(CNN) — President Donald Trump pardoned two men on Tuesday who were involved in a dispute with federal authorities over federal land usage that sparked the takeover of a wildlife refuge in Oregon.

Dwight Hammond Jr. and his son Steven Hammond were granted executive grants of clemency by Trump, according to a White House statement. The father-son duo are cattle ranchers and were convicted in 2012 of committing arson on federal lands in Oregon.

“Justice is overdue for Dwight and Steven Hammond, both of whom are entirely deserving of these Grants of Executive Clemency,” the statement read.

Kim Rollims, 64, holds a sign in support of the Hammond Family in front of the Harney County Chamber of Commerce January 27, 2016 in Burns, Oregon.
Authorities called January 27, 2016 on anti-government protesters refusing to leave a US federal wildlife reserve in Oregon to “move on,” after a member of the group was killed as police tried to arrest him.

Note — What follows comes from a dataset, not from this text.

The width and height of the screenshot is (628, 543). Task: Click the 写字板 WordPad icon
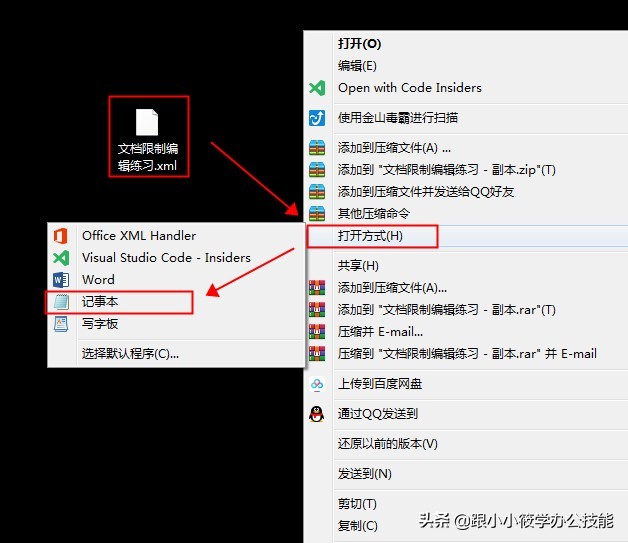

The gunmen originally took over the reserve in protest at the jailing of two local ranchers, Dwight Hammond and his son Steven, who were convicted of arson. (Photo credit: ROB KERR/AFP/Getty Images)

The Trump White House took aim at the Obama administration as well, adding that it filed an “overzealous appeal” that led to the two men’s five-year prison sentence: “This was unjust.”

Dwight Hammond has served approximately three years in prison, and his son Steven has served four years, according to the White House.

The Hammonds said they started a fire on their property in 2001 to protect it from wildfires and reduce the growth of invasive plants, but that the fire got out of hand, CNN affiliate KTVZ reported. Prosecutors said in 2016 they set fires to cover up evidence of poaching.

“The jury convicted both of the Hammonds of using fire to destroy federal property for a 2001 arson known as the Hardie-Hammond fire, located in the Steens Mountain Cooperative Management and Protection Area,” Department of Justice said in a statement in January 2016.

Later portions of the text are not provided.